11. Addiction professionals are broadening their understanding of “recovery” to encompass smoking cessation.

12. The health benefits of smoking cessation for people in recovery include increased life expectancy, reduced risk of heart disease, heart attacks, strokes, and cancer, as well as a more rapid process of brain recovery from addiction.

Studies published since my first posted summaries (Here and Here) confirm and extend these major findings. The latest study comes from Dr. Andrea H. Weinberger and colleagues who measured the effects of continued smoking or onset of smoking on the recovery outcomes of persons who had previously achieved remission from a substance use disorder.

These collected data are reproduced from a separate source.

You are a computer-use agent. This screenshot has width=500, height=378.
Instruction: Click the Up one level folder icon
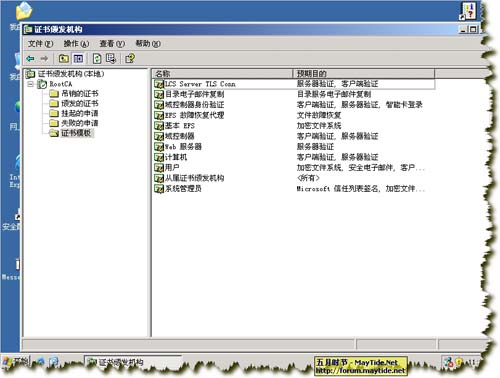point(63,59)
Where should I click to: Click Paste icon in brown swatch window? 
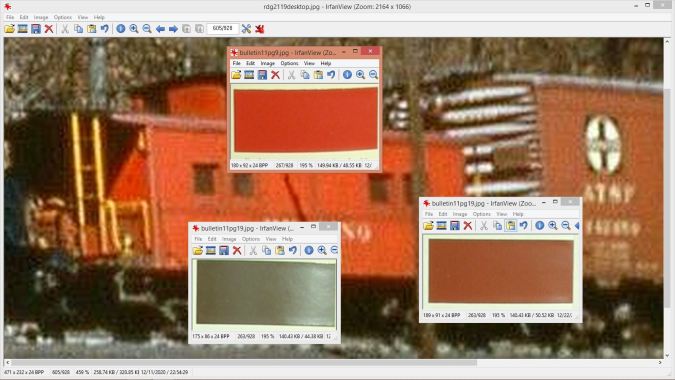pos(511,226)
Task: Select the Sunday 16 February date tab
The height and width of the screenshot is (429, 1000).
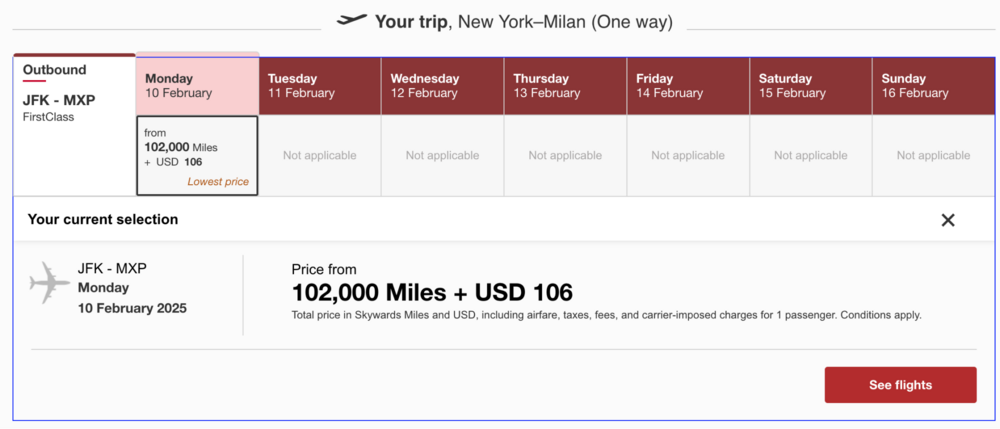Action: point(933,85)
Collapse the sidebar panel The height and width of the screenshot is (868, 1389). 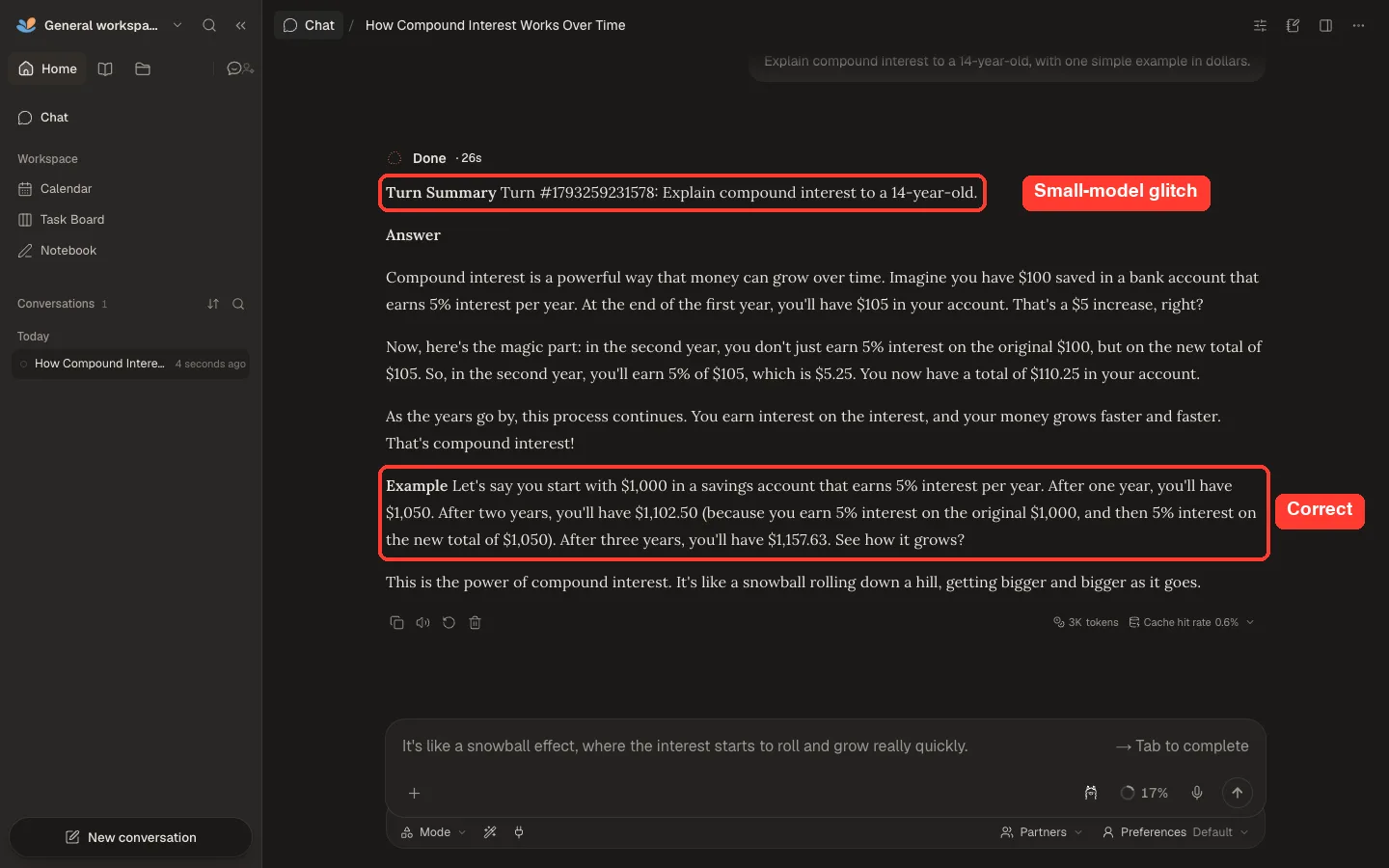(x=241, y=25)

The authors concluded:
…among adults with remitted substance use disorders, those who reported continued smoking 3 years later had increased odds of substance use and relapsing to substance use disorders compare to those who were no longer smoking. (Weinberger et al., 2017, p. e153)
The same risk of increased substance use recurrence was found among nonsmokers who began smoking during the early years of their recovery from other drug dependencies.
The awakening to such realities has progressed in recent years, with many addiction treatment programs now incorporating smoking-related assessment, education, and treatment, as well as encouragement and sustained support for smoking cessation. The National Tobacco Integration Advocacy Committee (NATIAC) is challenging all addiction treatment programs to fully integrate such services through its recently released report A Time to Lead. I encourage all providers of addiction treatment and recovery support services to review and reflect on the NATIAC report. Decisive action on our part can save countless lives and enhance the health and quality of life of people in long-term recovery. Such action could also take us a step closer to correcting the blind spot that has excluded tobacco/nicotine from American drug policies.
Reference
Weinberger, A. H., Platt, J., Esan, H., Galea, S., Erlich, D. & Goodwin, R. D. (2017). Cigarette smoking is associated with increased relapse risk of substance use disorder relapse: A National representative, prospective longitudinal investigation. Journal of Clinical Psychiatry, 78:2.